On Thursday, the British district judge who heard Assange's bail request mocked him and laughed when Assange's lawyers requested a fair hearing. "His assertion that he has not had a fair hearing is laughable," said judge Michael Snow. "And his behavior is that of a narcissist who cannot get beyond his own selfish interests." Assange has been sent to Belmarsh, a maximum security prison for terrorists and other high-risk detainees, where half of all prisoners are allowed to leave their cells for only two hours a week.
There is no question that Assange will be denied the right to a fair trial in the US, where the entire political and media establishment has already pronounced his guilt. In whatever "trial" takes place, Assange's lawyers will be regularly denied the right to review evidence against their client on the grounds that it is "classified" for "national security" purposes.
The conspiracy against Assange confirms the absence of any constituency for the defense of democratic rights in the ruling class.
To the leaders of the democratic revolutions of the 18th century, the practices now called extraordinary rendition recalled the dark and crowded dungeons of Charles II and Louis XIV, filled with political prisoners. The bourgeois revolutions in France and the United States abolished arbitrary detention and torture as the hated method of political reaction, upholding the right of due process, habeas corpus, and freedom from cruel and unusual punishment. Under international law today, extraordinary rendition is a crime against humanity according to the Nuremberg principles.
If the ruling class can conduct this operation against Assange without any opposition from the political or media establishment, then any crime is possible. All the while, "left" figures like Jeremy Corbyn go along with the lie, absolving themselves of any responsibility.
As for the British government, its brutal handling of Assange contrasts with its response to Chilean dictator Augusto Pinochet, who fought an extradition request after Spanish judge Baltasar Garzon attempted to prosecute Pinochet in Spain for mass murder. In 2000, the Labour government of then-Prime Minister Tony Blair refused to extradite Pinochet and ordered his release from house arrest at his mansion in Surrey.
"The attempted trial of an accused in the condition diagnosed in Senator Pinochet on the charges which have been made against him in this case could not be a fair trial in any country and would violate Article Six of the European Convention on Human Rights," the Home Office wrote at the time.

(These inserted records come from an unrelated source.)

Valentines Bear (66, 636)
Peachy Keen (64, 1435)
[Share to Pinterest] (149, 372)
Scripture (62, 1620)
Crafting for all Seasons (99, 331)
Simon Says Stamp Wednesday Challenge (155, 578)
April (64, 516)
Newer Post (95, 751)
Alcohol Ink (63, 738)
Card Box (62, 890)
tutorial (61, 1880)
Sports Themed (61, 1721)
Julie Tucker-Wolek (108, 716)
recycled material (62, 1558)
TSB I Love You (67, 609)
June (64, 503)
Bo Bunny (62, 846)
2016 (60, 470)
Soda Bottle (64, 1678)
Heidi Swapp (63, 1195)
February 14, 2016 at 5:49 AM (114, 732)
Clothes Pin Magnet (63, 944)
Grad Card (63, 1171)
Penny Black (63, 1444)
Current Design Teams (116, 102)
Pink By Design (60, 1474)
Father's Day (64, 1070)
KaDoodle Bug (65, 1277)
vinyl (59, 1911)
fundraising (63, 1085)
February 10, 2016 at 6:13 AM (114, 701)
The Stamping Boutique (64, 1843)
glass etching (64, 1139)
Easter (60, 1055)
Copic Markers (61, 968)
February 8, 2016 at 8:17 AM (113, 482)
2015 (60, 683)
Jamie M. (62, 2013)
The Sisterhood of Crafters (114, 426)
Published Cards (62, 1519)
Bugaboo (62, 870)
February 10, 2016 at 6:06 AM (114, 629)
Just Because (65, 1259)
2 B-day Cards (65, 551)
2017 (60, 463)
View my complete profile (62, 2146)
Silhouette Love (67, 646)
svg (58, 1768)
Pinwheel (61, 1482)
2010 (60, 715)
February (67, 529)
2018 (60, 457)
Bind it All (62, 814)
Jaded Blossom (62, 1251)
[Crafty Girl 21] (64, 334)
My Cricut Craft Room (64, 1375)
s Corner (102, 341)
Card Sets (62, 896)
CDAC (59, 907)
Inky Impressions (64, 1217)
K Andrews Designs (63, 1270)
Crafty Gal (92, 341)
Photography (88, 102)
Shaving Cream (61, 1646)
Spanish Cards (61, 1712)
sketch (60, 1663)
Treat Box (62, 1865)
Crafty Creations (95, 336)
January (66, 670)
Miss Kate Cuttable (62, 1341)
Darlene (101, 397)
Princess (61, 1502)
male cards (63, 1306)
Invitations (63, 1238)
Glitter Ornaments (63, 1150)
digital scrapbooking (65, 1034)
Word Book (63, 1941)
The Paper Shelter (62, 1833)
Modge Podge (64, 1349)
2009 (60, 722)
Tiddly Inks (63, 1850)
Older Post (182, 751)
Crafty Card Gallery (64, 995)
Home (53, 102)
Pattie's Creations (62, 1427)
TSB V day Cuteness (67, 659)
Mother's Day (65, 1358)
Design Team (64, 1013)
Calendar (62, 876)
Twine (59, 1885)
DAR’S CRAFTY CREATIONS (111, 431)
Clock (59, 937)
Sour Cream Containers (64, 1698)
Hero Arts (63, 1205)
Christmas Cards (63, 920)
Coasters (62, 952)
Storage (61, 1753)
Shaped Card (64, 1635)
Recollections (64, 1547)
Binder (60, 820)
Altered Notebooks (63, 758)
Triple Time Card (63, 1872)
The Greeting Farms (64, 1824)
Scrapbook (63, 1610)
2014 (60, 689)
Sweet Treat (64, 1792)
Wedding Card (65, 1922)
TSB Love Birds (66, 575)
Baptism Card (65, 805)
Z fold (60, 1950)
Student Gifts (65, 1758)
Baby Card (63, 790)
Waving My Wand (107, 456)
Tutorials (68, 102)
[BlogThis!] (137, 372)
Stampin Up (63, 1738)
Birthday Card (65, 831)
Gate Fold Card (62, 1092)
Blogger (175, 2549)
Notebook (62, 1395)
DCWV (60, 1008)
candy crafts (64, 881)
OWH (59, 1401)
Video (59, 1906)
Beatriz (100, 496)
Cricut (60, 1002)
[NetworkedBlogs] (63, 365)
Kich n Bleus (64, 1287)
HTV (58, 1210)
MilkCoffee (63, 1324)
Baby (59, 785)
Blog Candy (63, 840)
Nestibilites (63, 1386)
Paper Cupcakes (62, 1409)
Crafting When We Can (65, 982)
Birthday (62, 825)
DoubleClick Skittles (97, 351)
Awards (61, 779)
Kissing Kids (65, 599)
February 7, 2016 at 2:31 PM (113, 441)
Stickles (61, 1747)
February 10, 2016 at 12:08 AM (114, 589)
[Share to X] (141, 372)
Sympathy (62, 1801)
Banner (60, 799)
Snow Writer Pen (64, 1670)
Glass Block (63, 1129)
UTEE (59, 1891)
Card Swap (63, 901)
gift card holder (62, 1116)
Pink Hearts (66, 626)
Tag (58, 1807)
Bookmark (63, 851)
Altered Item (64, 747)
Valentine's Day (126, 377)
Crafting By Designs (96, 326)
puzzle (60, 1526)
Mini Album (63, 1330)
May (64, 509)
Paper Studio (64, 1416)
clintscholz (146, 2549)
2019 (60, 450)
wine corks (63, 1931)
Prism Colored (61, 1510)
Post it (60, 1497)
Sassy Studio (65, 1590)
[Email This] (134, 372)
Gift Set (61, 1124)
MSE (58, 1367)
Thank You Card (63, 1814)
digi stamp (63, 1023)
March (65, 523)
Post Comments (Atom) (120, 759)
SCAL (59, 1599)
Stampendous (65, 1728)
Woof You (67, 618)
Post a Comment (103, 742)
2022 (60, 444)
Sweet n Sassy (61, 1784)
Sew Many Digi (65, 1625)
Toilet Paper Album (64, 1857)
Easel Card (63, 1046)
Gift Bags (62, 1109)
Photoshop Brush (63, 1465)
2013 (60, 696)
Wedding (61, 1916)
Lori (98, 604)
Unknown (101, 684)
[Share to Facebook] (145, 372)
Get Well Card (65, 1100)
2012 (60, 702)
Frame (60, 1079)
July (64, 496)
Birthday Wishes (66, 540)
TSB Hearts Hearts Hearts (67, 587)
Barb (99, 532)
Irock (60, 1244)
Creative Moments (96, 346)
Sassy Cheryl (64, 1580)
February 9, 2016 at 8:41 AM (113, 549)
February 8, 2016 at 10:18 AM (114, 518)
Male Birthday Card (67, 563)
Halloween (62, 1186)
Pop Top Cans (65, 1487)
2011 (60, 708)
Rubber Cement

While the dictator Pinochet murdered and tortured thousands of workers and socialists after taking power in the September 11, 1973 coup, Julian Assange published evidence of US war crimes. He is hated by the international ruling class because he has done significant damage to the interests of imperialism.
The seven years since Assange was forced to seek refuge in the Ecuadorian embassy have seen the reemergence of the class struggle on an international scale. It is this powerful social force -- the working class -- that must be mobilized to defend democratic rights and secure the liberation of class-war prisoners like Chelsea Manning, Edward Snowden and Julian Assange.